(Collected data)
———

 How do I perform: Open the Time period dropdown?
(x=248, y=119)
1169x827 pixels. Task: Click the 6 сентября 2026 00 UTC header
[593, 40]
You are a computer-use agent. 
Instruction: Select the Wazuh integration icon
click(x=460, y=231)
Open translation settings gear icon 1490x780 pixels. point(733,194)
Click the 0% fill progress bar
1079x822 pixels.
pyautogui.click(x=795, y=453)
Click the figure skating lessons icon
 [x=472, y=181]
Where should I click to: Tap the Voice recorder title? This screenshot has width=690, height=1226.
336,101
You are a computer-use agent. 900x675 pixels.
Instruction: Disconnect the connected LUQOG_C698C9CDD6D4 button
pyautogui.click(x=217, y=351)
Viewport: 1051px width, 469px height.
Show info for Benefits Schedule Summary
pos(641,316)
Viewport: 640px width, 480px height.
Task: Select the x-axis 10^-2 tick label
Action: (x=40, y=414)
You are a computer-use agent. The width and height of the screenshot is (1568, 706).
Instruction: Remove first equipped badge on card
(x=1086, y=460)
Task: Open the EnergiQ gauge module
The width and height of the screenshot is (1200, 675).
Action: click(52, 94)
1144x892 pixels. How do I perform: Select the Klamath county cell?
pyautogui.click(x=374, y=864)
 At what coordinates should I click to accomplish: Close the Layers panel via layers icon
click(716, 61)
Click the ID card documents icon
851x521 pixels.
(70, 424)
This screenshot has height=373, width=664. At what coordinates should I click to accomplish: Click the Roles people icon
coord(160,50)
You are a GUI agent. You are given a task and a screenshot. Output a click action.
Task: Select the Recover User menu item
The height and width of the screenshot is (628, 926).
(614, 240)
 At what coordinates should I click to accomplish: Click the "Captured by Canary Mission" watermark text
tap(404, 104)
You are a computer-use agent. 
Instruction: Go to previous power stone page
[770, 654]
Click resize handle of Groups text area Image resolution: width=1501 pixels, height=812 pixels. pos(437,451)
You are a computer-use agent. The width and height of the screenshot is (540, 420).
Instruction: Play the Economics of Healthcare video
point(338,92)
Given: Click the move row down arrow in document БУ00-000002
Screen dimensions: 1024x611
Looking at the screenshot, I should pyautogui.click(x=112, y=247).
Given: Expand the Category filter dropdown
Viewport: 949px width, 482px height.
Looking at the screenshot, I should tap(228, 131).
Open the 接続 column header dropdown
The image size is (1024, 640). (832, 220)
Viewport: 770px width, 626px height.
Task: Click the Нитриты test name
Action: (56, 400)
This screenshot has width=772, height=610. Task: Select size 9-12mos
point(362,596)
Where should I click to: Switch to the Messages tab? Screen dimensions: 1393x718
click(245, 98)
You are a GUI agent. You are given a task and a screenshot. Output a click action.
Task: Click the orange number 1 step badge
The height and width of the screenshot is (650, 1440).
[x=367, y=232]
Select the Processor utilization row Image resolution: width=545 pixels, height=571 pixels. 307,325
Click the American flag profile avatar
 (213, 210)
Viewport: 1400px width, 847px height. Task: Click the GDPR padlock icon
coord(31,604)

———

*Prompt:* All the lines above should come back exactly as written.

*Response area:*
 How do I perform: Open the Time period dropdown?
(x=248, y=119)
1169x827 pixels. Task: Click the 6 сентября 2026 00 UTC header
[593, 40]
You are a computer-use agent. 
Instruction: Select the Wazuh integration icon
click(x=460, y=231)
Open translation settings gear icon 1490x780 pixels. point(733,194)
Click the 0% fill progress bar
1079x822 pixels.
pyautogui.click(x=795, y=453)
Click the figure skating lessons icon
 [x=472, y=181]
Where should I click to: Tap the Voice recorder title? This screenshot has width=690, height=1226.
336,101
You are a computer-use agent. 900x675 pixels.
Instruction: Disconnect the connected LUQOG_C698C9CDD6D4 button
pyautogui.click(x=217, y=351)
Viewport: 1051px width, 469px height.
Show info for Benefits Schedule Summary
pos(641,316)
Viewport: 640px width, 480px height.
Task: Select the x-axis 10^-2 tick label
Action: (x=40, y=414)
You are a computer-use agent. The width and height of the screenshot is (1568, 706).
Instruction: Remove first equipped badge on card
(x=1086, y=460)
Task: Open the EnergiQ gauge module
The width and height of the screenshot is (1200, 675).
Action: click(52, 94)
1144x892 pixels. How do I perform: Select the Klamath county cell?
pyautogui.click(x=374, y=864)
 At what coordinates should I click to accomplish: Close the Layers panel via layers icon
click(716, 61)
Click the ID card documents icon
851x521 pixels.
(70, 424)
This screenshot has height=373, width=664. At what coordinates should I click to accomplish: Click the Roles people icon
coord(160,50)
You are a GUI agent. You are given a task and a screenshot. Output a click action.
Task: Select the Recover User menu item
The height and width of the screenshot is (628, 926).
(614, 240)
 At what coordinates should I click to accomplish: Click the "Captured by Canary Mission" watermark text
tap(404, 104)
You are a computer-use agent. 
Instruction: Go to previous power stone page
[770, 654]
Click resize handle of Groups text area Image resolution: width=1501 pixels, height=812 pixels. pos(437,451)
You are a computer-use agent. The width and height of the screenshot is (540, 420).
Instruction: Play the Economics of Healthcare video
point(338,92)
Given: Click the move row down arrow in document БУ00-000002
Screen dimensions: 1024x611
Looking at the screenshot, I should pyautogui.click(x=112, y=247).
Given: Expand the Category filter dropdown
Viewport: 949px width, 482px height.
Looking at the screenshot, I should tap(228, 131).
Open the 接続 column header dropdown
The image size is (1024, 640). (832, 220)
Viewport: 770px width, 626px height.
Task: Click the Нитриты test name
Action: (56, 400)
This screenshot has width=772, height=610. Task: Select size 9-12mos
point(362,596)
Where should I click to: Switch to the Messages tab? Screen dimensions: 1393x718
click(245, 98)
You are a GUI agent. You are given a task and a screenshot. Output a click action.
Task: Click the orange number 1 step badge
The height and width of the screenshot is (650, 1440).
[x=367, y=232]
Select the Processor utilization row Image resolution: width=545 pixels, height=571 pixels. 307,325
Click the American flag profile avatar
 (213, 210)
Viewport: 1400px width, 847px height. Task: Click the GDPR padlock icon
coord(31,604)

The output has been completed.